The means of the estimated probability distributions correspond closely to the published mean
values, this having been assured by the use of bias correction factors to achieve this. For Jack
Mackerel, the upper and lower 95% confidence intervals are also close to the published values for P0,
W, R and S, and for the resulting spawning biomass probability distribution. Slight under-estimation
of the range for these contributory variables contributes to slight under-estimation of the biomass
range, particularly for the upper 95% CI. However, it is clear that the published distribution for batch
fecundity F is not a simple lognormal distribution, and the assumed lognormal substantially underestimates the upper 95% CI. This should result in over-estimation of the upper 95% CI on spawning
biomass but, when combined with the other parameters has not had a strong effect.
Most of the adult biology parameters for Blue Mackerel represent ranges, rather than 95% CIs
(Figure 6).
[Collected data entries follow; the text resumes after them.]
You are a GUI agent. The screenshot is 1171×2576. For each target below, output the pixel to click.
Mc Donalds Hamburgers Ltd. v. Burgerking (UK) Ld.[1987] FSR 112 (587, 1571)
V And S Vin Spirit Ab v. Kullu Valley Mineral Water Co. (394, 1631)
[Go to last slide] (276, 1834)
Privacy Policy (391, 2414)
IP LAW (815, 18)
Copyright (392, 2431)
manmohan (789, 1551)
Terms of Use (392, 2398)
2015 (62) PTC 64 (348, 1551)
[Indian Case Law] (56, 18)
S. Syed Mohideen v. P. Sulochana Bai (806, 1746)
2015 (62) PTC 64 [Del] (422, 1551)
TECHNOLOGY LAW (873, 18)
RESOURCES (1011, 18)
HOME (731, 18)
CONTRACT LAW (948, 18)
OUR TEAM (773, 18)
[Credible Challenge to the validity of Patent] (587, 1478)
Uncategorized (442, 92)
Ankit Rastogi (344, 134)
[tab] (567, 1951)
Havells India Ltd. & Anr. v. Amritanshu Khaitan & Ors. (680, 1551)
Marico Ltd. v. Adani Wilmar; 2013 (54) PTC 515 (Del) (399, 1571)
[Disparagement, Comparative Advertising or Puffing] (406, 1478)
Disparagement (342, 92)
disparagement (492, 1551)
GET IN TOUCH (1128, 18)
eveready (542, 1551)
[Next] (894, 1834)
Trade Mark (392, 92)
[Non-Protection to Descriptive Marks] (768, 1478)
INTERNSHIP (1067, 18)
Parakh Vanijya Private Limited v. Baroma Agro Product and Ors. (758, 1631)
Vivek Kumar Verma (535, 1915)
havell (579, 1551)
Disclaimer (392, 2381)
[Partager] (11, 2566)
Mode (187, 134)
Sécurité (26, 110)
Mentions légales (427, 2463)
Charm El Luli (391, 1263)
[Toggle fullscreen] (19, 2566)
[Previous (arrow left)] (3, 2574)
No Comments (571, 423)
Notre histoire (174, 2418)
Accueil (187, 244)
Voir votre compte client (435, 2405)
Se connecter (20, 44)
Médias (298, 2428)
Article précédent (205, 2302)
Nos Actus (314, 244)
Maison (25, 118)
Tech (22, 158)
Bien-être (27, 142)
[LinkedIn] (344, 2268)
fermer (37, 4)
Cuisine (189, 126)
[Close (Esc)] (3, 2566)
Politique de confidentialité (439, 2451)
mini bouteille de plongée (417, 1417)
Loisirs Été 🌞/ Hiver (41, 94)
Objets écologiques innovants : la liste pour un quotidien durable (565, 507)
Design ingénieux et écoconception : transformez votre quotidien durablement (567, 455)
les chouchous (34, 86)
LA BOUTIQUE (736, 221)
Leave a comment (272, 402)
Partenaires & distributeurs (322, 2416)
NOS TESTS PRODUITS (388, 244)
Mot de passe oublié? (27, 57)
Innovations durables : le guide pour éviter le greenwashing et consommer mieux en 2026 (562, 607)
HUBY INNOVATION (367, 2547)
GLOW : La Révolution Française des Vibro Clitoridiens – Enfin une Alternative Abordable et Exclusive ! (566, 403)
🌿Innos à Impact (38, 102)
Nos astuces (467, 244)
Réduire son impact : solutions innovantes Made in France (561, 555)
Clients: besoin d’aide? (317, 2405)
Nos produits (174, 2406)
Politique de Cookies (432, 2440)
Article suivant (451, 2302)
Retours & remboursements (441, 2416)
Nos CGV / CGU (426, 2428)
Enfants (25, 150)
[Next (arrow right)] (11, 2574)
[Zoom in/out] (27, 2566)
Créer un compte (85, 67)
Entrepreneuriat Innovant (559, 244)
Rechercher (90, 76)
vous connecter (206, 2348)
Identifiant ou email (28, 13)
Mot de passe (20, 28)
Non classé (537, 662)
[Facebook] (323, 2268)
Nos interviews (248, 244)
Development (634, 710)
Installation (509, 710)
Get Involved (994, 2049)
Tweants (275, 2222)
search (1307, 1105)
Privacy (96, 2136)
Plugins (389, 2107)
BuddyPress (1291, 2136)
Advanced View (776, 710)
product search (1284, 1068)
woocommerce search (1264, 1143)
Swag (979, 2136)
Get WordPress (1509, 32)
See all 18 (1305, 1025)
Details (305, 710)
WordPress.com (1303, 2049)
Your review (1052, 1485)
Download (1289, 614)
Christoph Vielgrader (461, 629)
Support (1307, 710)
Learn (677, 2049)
The published upper and lower ranges for W, F or S do not conform to normal or
lognormal distributions and appear to be strongly skewed to the right. It is unlikely that the 95% CIs
for the individual surveys from which these ranges were drawn were skewed to the right. For the
purposes of illustrative analyses in this paper, it was assumed that these parameters showed normal
distributions. There is close correspondence between the published and estimated ranges for P0, the
one parameter for which 95% CIs were available, and quite close correspondence for R. The
assumption of normal distributions for the apparently right-skewed W, F and S results in the
estimated distributions over-estimating the upper range for these parameters. However, in
combination, the estimated parameter distributions only result in a slight over-estimation of the
lower and upper bounds for spawning biomass.
For both Jack Mackerel and Blue Mackerel, comparative estimated spawning biomass distributions
derived from the published mean and 95% CI values slightly under-estimate the upper 95% CI,
confirming that spawning biomass probabilities are not true log-normal distributions, are more
strongly skewed to the left, and have longer right-hand tails.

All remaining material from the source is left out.